MİT’e gelen ihbar mektuplarından oluşan raporun en önemli kısımları bunlar.  Hrant  Dink, Rahip Santoro ve Malatya katliamı burada da karşımıza çıktı. Keza mektuplarda AKP Hükümeti’ni zor durumda  bırakmak/düşürmek için girişilecek eylemler de var. Belki bunların bir kısmına ihtiyatla yaklaşmak gerekebilir. Ancak “bu eylemlerde ileriyi göremeyen heyecanlı milliyetçi gençler kullanılabilir” şeklindeki ifadeler,  yabana atılmamalı, kanımca. Son dönemlerdeki reaksiyoner gösteriler bu profile fazlasıyla uyuyor. Keza aynı mektuptaki Siyah Kuvvetler’e korsan ülkü ocakları kurdurulması ve gençlerin bu şekilde yönlendirilmesi de bir kenara not edilmeli. Bunlar tabii dediğimiz gibi 2007-2008 döneminden mektuplar.  Ancak burada bilhassa Hatay’la ilgili bölümlerin ciddiye alınması gerektiğini anlayabiliyoruz. Hem gelen mektup hayli detaylı, hem de fişlemelerde gördüğümüz bilgiler. Bilhassa Aleviler ve Hıristiyanlar hakkında özel  bir çalışma yapıldığı açık. Dolayısıyla Hatay’daki bu fişleme ve örgütlenme faaliyetinin ne olduğunu, hala sürüp sürmediğini öğrenmek hakkımız. En önemlisi Hatay’ın yanısıra hangi kentlerde bu tip faaliyetler gerçekleştirilmiştir, bu faaliyetler hala sürmekte midir ve bu listeler şu an kimlerdedir? Bu soruların muhatabı elbette ki siyasi otorite.
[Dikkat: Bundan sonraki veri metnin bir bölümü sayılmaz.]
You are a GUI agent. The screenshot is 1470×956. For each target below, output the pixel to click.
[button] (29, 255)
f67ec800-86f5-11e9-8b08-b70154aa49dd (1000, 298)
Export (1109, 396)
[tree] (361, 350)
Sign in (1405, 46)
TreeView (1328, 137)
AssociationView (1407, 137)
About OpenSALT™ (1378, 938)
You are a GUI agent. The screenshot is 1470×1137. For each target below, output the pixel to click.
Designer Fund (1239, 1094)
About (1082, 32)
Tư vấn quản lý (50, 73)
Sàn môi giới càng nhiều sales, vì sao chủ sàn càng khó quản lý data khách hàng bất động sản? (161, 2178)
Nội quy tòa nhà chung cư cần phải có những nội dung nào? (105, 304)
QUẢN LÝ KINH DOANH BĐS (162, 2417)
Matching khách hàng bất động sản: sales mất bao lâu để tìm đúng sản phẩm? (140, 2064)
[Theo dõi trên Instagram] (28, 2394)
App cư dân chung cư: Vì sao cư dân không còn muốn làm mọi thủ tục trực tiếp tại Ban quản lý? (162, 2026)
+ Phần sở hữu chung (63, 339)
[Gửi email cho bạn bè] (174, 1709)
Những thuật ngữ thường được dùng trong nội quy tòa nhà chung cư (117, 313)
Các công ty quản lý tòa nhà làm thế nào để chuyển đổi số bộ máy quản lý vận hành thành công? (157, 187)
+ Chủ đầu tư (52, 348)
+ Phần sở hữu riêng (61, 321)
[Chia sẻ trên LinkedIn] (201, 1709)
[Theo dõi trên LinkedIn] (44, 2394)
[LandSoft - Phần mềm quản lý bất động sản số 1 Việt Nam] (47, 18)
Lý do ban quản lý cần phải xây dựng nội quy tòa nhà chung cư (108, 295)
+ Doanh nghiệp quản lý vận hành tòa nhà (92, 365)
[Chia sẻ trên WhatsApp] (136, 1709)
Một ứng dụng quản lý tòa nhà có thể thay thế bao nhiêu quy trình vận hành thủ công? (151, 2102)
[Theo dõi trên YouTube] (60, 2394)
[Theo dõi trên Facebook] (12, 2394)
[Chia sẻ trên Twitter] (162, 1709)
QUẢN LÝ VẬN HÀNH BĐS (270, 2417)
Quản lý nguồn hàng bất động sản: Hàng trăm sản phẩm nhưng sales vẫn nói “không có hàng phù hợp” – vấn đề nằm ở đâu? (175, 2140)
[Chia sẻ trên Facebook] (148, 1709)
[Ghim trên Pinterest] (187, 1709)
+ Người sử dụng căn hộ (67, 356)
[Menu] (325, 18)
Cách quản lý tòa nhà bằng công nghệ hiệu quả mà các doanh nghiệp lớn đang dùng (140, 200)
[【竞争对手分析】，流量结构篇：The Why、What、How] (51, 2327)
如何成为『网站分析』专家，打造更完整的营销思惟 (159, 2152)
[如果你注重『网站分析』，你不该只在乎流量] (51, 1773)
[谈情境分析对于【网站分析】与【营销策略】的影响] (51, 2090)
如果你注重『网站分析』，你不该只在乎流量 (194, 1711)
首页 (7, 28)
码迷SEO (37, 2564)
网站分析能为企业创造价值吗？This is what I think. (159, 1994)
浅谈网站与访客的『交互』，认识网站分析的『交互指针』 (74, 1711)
Gelelim ikinci gelişmeye. Geçtiğimiz hafta gözümüzü çevirdiğimiz başka bir yerde de benzer  tablo ile karşılaştık. Başbakan Yardımcısı Bülent Arınç'a suikast iddiası ile başlayan soruşturmada "Kozmik Oda" ya girilmişti hatırlayacaksınız. Oda'dan çuvallar dolusu evrak ve 38 klasör belge çıktığı yazıldı. Radikal'in haberine göre belgeleri inceleyen Cumhuriyet Savcısı Mustafa Bilgili, dava açmaya hazırlanıyor. Habere göre Savcı'nın açacağı dava Arınç'a suikast iddiasıyla sınırlı olmayacak. 6-7 Eylül olaylarından 1 Mayıs'a, Çorum, Sivas olaylarından faili meçhuller ve Hrant Dink cinayetine kadar pek çok vakayı da kapsayacak. Zira aramalarda “azınlıklara” ilişkin belge ve bilgilere rastlanmış.
Devlet içinde süren müthiş bir hesaplaşma var. Ve bitmedi. Hala sürüyor. Bunu biliyoruz. Dolayısıyla elimize geçen, duyduğumuz, gördüğümüz belgelere her ne kadar ihtiyatla yaklaşsak bile, ortaya çıkanlar devletin esasen kendi toplumuna karşı örgütlendiğini,  Hıristiyanlar,  Aleviler, Kürtler, solcular için apayrı bir örgütlenmeye gittiğini bir kez daha apaçık gösteriyor. Devletin dışarıya “medeniyetler beşiği” olarak sunduğu Hatay’da bile, perde gerisinde ne tür faaliyetler yürüttüğünü gördük. Bu, aslında tüm Türkiye için geçerlidir. Hangi dosyayı açsak, altından kontrgerilla, azınlıklar dosyaları/operasyonları ve devletin o bitmeyen paranoyası çıkıyor. Ve devletin bu refleksiyle hala yüzleşebilmiş değiliz.